“Did you eat yet?” or “Are you hungry yet?” are two phrases I hear frequently since I was a child. Is cooking a creative outlet ?
The art of cooking offers nourishment and fuel for our body. Often times, the idea of cookingi is a natural motor skill for the fearless. Needless to say, cooking involves a talent for : creating or tweaking recipes, ingredient knowledge, safe knife practices, calculation comprehension, ability to analyze food flavors, as well as a food stylist. An open mind to learn and bounce back from lack of success is an advantage to widen a creative and thriving mind-set. One will try many recipes and different ingredients, until the perfect bites are created. All this requires a patience and creativity.
Coming from a single family home, at a very young age, my dad worked most often at two jobs. I found myself having family dinners with my aunt and family. Most often, our elders created dishes from family memories, storytelling, hand notes or a handed down cookbook. Meal time around the table seems a forgotten time in which families enjoyed togetherness. I looked forwarded to cooking tips especially from the older generation, especially from my dad, grandmother and aunt. Cooking meals brought our family to a single location where we shared stories and moments together. It was then, I realized creating meals are an expression of love, comfort and care.
During my elementary to Jr high school days, I started to have slumber parties with my closest friends. Days before, I created a breakfast menu in my mind. I shared my written grocery list with my dad and he somehow made sure our home was stocked for my slumber party.
After a late night of make-up experimenting on each other, boy crush chitter-chatter, and celebrity infatuation dreaming, we’d fall asleep on the loft in our one car garage. When the sun was starting to light through our backyard pine trees, I quietly tip toe and climbed down the attached wooden ladder, then walked out of the garage to the back door of our home and into our tiny kitchen.

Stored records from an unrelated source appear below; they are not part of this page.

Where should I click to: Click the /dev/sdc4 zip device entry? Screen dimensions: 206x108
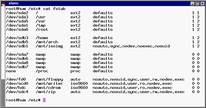tap(17, 92)
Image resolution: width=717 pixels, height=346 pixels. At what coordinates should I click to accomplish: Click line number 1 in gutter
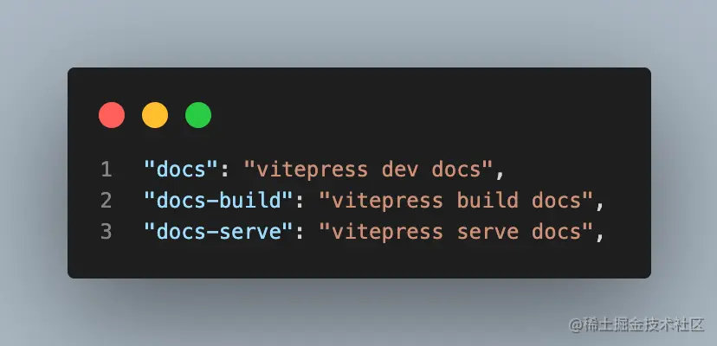coord(107,170)
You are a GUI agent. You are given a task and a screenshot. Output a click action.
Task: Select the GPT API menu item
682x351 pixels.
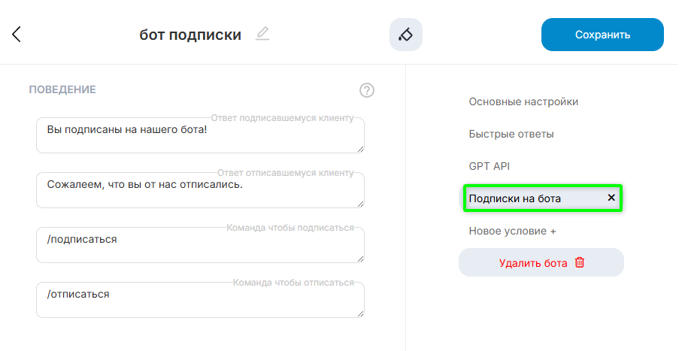[x=490, y=166]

I recall my dad would bring out the stove top griddle before leaving for work. It was rather heavy, so I was grateful. For me, it was time to play a breakfast chef and create the most amazing breakfast (in my mind)) consisting of at least: fluffy sweet cream pancakes, cheesey and buttery scrambled eggs, toast with jam, sausage links, bacon strips, fruit juice and milk. It was our type of a grand buffet and they loved it. As an only child, I looked forward to creating these special memories with my friends. It really brought joyfulness which ignited interest for simple fulfilling creativity.
During Jr. High, “Cooking” was an option for a creative art class. This only contributed to my personal growth at an ackward time of transitioning from adolescence to early teens. I learned the basics and appreciated the lessons. It kept me focused.

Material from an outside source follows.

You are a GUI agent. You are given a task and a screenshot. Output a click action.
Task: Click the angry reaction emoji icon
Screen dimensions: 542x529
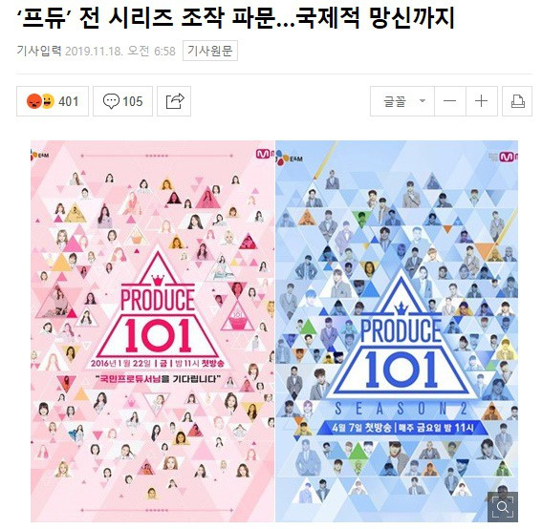coord(33,101)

The times that followed, i continued creating the memories alongside my dad, family and friends. When I reflect at those times, it simply brings fond memories.

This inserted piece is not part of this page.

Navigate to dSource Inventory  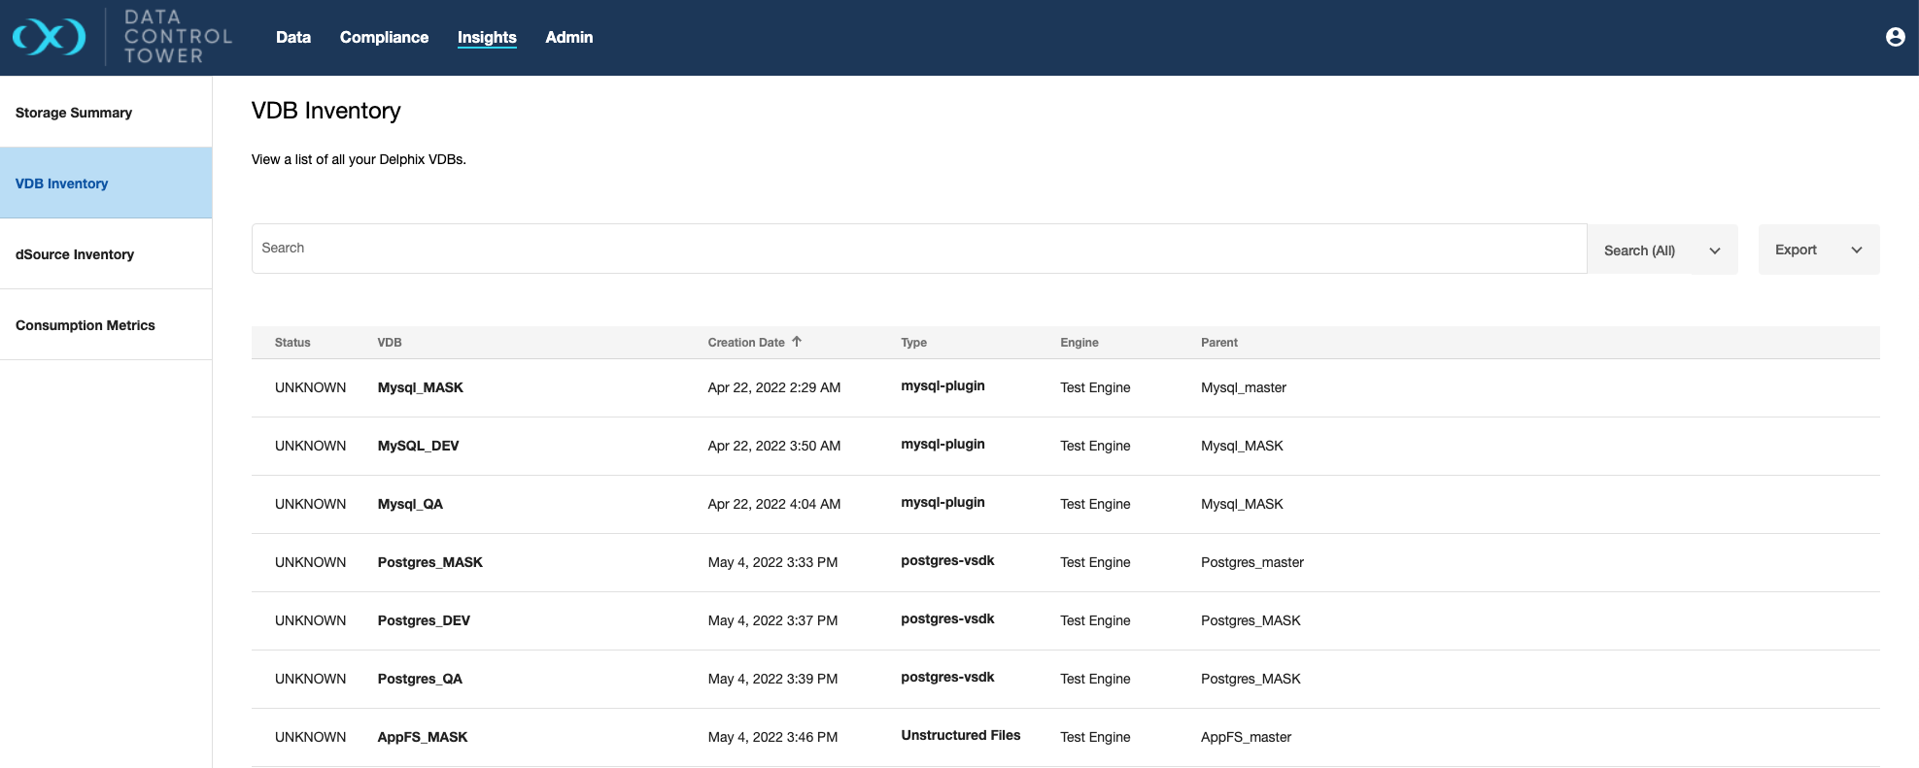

When “Food Network” first aired during late 1994, featuring home chefs, food industry experts and celebrities, it was the next chapter in my visual culinary escapades. The show opened my eyes wider and interest to attempt regional to international recipes. Perfect or not, I love the challenges.
To help fortify my inner secret “chef”, I watched “Food Network”, PBS cooking shows, YouTube as well as visiting local food festivals, farmers markets, taking dessert classes, visiting family u-pick farms, participating in cook challenges and cooking hot meals for families in transitional residences. These activities keep my interest focused on happy living so I can simply keep my mind inspired.
An extra bonus is Cooking permits me to travel to numerous countries “dish by dish” as I feel uneasy to travel far away. It’s also a great conversation starter when meeting other foodies, gourmands or secret inner chefs, like me.
All in all, this appreciation for creating meals or recipes has assisted with the strict CKD diet. As a patient, we are reminded from our Dieticians of the healthier ingredients to help sustain our unique lives. I’m reminded that recipes are basic guidelines and can be flexible for our taste and health needs. We can all be our own dream chef and cook comfortably for our home so “Did you eat yet?”
Shar Z. started with hemodialysis in-center 12+ years ago. She has fundraised, volunteered, participated on the Kidney Walk planning committee for the National Kidney Foundation. Shar enjoys spending moments with family, glamping and playing fetch with her fur-baby, as well as researching recipes and creating them, along with a few personal twists. She hopes to create a memoir of recipes for family, friends and home-chefs to enjoy. She resides in the beautiful Silicon Valley in N. California.